+++ Excerpt provided +++

Formation of Indonesian state geothermal holding company ongoing Geothermal plant, Indonesia (source: PLN)
Alexander Richter 8 Nov 2021

The formation of a geothermal holding company which will combine assets of the three main state-owned geothermal players, PLN, Pertamina Geothermal Energy and Geo Dipa Energi, is ongoing.

The process of the formation of the planned Indonesian state geothermal holding company is still ongoing, as reported by Kontan in Indonesia.  The Ministry of State-Owned Enterprises (BUMN) states that the consolidation of assets of the different geothermal state-owned entities would provide them shares in the holding.

“In establishing a geothermal holding company, we only discuss assets managed by PLN (Central) and Indonesia Power,” said PLN Gas & Geothermal Operations Director Yudistian Yunis to Kontan, last week.  Yudistian also confirmed that so far PLN GG does in itself not have managed geothermal power plant (PLTP) assets.

Kontan noted that this year, PLN GG is targeted to start operating and managing PLN’s PLTP assets. In addition, PLN is trying to encourage geothermal development in the country.

The low utilization of geothermal energy is caused by various factors, one of which is the high investment cost due to high exploration costs. Just the drilling rig can cost around US$100,000 (Rp1.4 billion) per day. This has resulted in the price of electricity from PLTP (Geothermal Power Plant) which is more expensive than coal-fired plants.

Operation and Maintenance Manager of PT Indonesia Power Kamojang POMU Wahyu Somantri revealed that the price of electricity from the Kamojang PLTP is US$ 6 cents per kwh. Meanwhile, the price of electricity from coal-fired power plants is only US$ 3 cents per kwh. Therefore, regulatory alignments are needed to encourage more massive use of renewable energy.

+++ Provided entries +++

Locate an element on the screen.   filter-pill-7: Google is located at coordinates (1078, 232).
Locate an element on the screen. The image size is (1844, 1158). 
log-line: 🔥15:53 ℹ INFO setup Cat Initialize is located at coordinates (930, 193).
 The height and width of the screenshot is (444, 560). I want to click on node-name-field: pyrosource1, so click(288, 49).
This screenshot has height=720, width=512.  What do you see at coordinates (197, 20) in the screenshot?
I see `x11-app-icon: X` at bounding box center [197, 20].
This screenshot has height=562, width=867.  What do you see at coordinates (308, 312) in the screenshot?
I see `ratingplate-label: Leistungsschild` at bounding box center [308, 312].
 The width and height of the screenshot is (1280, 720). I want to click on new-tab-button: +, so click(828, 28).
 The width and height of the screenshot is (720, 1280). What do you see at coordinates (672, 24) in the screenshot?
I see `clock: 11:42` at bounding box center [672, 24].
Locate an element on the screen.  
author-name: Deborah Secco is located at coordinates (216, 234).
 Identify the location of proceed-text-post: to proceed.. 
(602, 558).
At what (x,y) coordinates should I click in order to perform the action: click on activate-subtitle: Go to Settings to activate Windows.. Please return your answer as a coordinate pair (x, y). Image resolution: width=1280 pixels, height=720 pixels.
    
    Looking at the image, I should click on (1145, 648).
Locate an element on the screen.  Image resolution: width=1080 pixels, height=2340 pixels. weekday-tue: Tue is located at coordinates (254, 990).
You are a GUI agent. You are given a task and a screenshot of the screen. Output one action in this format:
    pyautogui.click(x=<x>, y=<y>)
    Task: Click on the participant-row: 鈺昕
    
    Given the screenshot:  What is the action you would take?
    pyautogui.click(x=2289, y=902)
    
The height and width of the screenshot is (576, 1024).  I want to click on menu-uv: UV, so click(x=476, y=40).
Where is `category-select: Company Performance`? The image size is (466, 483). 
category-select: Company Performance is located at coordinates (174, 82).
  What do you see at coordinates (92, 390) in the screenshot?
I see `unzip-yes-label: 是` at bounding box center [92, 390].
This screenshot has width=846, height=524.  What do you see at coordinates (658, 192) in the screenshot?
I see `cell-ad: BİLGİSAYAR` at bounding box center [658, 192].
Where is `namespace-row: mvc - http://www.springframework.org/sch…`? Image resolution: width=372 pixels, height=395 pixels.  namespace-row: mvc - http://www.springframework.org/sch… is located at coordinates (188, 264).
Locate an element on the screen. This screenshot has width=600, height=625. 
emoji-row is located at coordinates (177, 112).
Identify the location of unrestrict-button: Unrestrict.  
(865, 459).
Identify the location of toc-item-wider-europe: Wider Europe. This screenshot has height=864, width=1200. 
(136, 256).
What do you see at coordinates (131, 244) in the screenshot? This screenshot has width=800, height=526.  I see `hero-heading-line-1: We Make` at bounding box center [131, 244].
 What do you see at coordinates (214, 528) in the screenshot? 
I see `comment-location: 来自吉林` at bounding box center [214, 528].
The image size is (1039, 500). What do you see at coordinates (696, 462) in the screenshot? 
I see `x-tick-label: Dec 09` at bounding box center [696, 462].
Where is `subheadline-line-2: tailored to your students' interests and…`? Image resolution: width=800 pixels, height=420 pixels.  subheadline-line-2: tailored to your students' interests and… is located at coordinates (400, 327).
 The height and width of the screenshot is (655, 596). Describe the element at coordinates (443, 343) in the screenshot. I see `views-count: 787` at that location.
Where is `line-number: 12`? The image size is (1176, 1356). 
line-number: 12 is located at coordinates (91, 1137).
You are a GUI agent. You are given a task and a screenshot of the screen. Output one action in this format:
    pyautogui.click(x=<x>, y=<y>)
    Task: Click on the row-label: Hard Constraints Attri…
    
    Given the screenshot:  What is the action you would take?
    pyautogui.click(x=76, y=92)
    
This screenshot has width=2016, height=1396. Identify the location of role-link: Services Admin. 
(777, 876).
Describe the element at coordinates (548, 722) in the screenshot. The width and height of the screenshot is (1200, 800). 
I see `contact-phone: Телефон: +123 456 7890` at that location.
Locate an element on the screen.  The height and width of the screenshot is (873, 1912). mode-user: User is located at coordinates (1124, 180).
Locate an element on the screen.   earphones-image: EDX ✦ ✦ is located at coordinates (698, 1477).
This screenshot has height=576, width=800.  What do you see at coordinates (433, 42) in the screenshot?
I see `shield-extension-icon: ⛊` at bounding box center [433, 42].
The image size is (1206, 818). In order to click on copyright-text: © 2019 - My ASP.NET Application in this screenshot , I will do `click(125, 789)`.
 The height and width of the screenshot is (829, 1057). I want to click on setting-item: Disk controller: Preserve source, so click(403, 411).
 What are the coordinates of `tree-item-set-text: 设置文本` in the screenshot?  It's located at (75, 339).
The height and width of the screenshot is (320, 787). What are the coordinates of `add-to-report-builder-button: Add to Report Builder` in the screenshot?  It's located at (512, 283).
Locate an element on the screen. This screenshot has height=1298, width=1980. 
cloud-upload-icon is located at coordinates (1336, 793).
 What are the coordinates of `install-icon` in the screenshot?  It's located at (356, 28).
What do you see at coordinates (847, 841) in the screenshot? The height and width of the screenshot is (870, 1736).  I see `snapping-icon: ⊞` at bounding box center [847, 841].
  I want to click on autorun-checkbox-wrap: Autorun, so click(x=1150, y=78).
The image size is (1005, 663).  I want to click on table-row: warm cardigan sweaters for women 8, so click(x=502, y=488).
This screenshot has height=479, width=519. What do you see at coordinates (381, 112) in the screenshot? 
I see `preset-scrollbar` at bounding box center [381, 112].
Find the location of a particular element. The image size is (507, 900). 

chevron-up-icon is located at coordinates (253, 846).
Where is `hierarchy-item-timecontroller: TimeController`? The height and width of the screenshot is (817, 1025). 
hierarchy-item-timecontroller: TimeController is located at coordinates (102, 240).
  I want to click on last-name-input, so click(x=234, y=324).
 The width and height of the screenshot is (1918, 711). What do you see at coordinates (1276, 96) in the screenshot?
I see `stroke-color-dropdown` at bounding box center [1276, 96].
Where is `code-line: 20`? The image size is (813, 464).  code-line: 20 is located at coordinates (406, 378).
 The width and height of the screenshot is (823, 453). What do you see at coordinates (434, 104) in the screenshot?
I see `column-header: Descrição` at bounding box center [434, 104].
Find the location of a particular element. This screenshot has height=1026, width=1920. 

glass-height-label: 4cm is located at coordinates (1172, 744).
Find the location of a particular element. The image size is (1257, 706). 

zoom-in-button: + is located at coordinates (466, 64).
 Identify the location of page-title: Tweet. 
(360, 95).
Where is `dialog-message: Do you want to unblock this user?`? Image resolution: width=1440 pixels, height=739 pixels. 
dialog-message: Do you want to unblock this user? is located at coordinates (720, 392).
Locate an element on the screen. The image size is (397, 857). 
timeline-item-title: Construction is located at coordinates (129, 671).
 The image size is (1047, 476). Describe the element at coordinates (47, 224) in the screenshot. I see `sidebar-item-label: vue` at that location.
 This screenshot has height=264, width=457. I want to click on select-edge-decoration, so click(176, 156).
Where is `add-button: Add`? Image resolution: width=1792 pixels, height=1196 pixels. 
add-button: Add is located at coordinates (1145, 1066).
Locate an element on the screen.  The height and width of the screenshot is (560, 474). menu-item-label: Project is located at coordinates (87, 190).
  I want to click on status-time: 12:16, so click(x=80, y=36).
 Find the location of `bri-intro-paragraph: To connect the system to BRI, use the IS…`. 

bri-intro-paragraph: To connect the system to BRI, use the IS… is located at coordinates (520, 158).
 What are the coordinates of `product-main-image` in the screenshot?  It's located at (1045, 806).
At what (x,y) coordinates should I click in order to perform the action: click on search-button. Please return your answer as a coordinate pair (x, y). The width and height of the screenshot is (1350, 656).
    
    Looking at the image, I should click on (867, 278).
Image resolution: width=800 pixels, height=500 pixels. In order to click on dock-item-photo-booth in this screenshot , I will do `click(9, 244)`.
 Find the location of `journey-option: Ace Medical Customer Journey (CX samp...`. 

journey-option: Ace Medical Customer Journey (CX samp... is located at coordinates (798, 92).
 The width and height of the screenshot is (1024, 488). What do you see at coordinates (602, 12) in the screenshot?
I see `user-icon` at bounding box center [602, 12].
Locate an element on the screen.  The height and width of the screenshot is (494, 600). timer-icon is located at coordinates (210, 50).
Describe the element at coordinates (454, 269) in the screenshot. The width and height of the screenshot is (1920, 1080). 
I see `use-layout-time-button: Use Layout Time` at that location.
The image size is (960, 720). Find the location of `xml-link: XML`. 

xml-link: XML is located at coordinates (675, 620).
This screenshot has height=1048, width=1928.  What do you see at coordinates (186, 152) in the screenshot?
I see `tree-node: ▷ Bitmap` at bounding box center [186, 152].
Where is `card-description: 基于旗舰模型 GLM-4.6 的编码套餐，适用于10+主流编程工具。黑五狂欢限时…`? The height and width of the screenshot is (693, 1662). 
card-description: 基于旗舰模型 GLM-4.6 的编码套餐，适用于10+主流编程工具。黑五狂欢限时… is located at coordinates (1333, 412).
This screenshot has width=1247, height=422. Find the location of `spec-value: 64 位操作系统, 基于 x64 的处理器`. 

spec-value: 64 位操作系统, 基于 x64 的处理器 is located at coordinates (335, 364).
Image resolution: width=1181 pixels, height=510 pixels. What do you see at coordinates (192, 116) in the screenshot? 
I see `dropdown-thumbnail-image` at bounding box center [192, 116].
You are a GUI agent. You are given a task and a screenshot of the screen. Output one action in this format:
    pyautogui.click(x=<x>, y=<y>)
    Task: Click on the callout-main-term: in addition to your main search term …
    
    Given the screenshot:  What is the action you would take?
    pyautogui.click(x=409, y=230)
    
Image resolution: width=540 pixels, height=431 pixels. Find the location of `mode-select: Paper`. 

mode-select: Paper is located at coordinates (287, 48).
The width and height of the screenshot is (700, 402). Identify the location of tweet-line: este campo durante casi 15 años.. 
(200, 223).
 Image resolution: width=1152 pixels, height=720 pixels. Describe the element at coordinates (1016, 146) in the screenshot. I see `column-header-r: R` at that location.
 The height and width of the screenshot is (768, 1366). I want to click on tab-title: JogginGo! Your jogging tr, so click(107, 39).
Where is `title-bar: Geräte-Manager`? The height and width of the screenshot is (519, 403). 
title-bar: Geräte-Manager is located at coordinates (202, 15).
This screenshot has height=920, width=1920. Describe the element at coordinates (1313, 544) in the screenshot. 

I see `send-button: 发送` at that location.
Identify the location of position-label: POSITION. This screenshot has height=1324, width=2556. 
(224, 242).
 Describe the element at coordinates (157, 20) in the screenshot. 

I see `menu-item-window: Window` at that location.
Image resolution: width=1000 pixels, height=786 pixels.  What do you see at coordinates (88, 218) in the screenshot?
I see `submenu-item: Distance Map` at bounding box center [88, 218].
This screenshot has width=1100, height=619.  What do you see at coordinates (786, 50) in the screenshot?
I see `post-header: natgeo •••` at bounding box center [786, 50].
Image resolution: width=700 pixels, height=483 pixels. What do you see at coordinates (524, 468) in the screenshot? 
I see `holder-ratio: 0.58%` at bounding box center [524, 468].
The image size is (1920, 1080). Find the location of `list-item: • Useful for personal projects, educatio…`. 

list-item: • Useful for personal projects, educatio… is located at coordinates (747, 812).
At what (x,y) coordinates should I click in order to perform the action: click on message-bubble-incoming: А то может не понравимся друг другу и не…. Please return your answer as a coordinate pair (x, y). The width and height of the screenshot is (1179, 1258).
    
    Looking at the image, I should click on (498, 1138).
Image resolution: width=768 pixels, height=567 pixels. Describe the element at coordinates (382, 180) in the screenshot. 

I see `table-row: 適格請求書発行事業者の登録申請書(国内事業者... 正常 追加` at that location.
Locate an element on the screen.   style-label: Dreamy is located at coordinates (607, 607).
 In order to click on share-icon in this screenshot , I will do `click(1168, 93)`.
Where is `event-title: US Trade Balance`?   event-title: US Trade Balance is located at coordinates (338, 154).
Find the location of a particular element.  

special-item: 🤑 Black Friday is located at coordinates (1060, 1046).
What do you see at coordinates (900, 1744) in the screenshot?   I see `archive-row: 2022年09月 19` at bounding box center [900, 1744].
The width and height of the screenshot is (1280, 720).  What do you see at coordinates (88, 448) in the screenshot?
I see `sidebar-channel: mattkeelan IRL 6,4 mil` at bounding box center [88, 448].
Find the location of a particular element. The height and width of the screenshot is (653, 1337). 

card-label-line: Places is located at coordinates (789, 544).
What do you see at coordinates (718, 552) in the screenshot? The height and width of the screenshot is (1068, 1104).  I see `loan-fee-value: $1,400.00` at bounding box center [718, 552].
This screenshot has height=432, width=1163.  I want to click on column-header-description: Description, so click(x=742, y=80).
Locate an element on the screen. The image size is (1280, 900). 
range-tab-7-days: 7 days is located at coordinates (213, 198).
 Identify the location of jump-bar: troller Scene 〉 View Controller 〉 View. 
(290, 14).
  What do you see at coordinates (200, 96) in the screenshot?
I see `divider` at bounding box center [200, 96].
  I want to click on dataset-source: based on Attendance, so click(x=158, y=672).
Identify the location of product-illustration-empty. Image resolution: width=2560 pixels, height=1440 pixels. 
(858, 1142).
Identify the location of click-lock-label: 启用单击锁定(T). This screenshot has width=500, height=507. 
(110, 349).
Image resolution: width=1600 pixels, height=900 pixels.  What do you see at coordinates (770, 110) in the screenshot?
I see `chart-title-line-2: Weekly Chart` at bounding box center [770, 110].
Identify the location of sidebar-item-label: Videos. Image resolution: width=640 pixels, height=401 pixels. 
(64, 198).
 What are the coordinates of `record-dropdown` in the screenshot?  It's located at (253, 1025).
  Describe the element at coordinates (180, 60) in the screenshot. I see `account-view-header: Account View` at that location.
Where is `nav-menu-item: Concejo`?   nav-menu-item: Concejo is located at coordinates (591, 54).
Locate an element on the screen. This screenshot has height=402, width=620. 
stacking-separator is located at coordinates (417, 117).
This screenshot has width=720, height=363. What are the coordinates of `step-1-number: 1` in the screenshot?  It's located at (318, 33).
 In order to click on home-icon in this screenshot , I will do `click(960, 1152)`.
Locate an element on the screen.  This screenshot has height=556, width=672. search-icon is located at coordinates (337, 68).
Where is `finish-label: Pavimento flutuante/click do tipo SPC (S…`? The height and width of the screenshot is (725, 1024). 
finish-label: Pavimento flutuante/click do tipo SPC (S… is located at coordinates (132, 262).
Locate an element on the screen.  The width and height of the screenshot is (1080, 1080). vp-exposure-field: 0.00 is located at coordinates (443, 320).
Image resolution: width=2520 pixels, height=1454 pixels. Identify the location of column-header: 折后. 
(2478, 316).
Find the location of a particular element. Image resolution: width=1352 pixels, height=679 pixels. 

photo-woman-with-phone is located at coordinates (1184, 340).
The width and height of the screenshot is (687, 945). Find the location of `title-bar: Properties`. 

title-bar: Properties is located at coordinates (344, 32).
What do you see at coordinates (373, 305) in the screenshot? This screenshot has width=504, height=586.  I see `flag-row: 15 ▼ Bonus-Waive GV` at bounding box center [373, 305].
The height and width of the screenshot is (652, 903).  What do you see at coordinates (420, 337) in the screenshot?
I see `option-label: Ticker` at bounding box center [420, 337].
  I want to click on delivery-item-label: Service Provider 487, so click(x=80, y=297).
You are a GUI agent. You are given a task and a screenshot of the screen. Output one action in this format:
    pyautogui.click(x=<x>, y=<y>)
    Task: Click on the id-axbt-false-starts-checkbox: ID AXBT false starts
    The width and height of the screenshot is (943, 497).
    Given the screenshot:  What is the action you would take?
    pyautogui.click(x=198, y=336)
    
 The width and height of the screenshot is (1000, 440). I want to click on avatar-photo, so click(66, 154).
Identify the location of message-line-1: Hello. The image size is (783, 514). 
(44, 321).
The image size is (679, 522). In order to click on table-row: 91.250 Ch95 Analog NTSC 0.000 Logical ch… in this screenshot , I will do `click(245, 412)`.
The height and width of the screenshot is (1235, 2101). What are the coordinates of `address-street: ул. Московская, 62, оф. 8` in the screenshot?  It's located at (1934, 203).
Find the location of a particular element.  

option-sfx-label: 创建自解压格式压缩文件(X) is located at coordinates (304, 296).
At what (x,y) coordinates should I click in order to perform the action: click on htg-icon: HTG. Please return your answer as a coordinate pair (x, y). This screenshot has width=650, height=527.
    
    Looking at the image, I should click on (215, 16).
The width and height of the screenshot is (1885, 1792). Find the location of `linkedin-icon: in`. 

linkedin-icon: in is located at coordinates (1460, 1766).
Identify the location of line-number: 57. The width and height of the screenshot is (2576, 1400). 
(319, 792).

+++

§ **Work request A**
Repeat the text about Indonesia's state geothermal holding company word for word.
§ **Work request B**
In the rows, transcribe from the line with "This screenshot has height=720, width=512." up to and including the line with "center [672, 24].".

§ **Response A**
Formation of Indonesian state geothermal holding company ongoing Geothermal plant, Indonesia (source: PLN)
Alexander Richter 8 Nov 2021

The formation of a geothermal holding company which will combine assets of the three main state-owned geothermal players, PLN, Pertamina Geothermal Energy and Geo Dipa Energi, is ongoing.

The process of the formation of the planned Indonesian state geothermal holding company is still ongoing, as reported by Kontan in Indonesia.  The Ministry of State-Owned Enterprises (BUMN) states that the consolidation of assets of the different geothermal state-owned entities would provide them shares in the holding.

“In establishing a geothermal holding company, we only discuss assets managed by PLN (Central) and Indonesia Power,” said PLN Gas & Geothermal Operations Director Yudistian Yunis to Kontan, last week.  Yudistian also confirmed that so far PLN GG does in itself not have managed geothermal power plant (PLTP) assets.

Kontan noted that this year, PLN GG is targeted to start operating and managing PLN’s PLTP assets. In addition, PLN is trying to encourage geothermal development in the country.

The low utilization of geothermal energy is caused by various factors, one of which is the high investment cost due to high exploration costs. Just the drilling rig can cost around US$100,000 (Rp1.4 billion) per day. This has resulted in the price of electricity from PLTP (Geothermal Power Plant) which is more expensive than coal-fired plants.

Operation and Maintenance Manager of PT Indonesia Power Kamojang POMU Wahyu Somantri revealed that the price of electricity from the Kamojang PLTP is US$ 6 cents per kwh. Meanwhile, the price of electricity from coal-fired power plants is only US$ 3 cents per kwh. Therefore, regulatory alignments are needed to encourage more massive use of renewable energy.

§ **Response B**
This screenshot has height=720, width=512.  What do you see at coordinates (197, 20) in the screenshot?
I see `x11-app-icon: X` at bounding box center [197, 20].
This screenshot has height=562, width=867.  What do you see at coordinates (308, 312) in the screenshot?
I see `ratingplate-label: Leistungsschild` at bounding box center [308, 312].
 The width and height of the screenshot is (1280, 720). I want to click on new-tab-button: +, so click(828, 28).
 The width and height of the screenshot is (720, 1280). What do you see at coordinates (672, 24) in the screenshot?
I see `clock: 11:42` at bounding box center [672, 24].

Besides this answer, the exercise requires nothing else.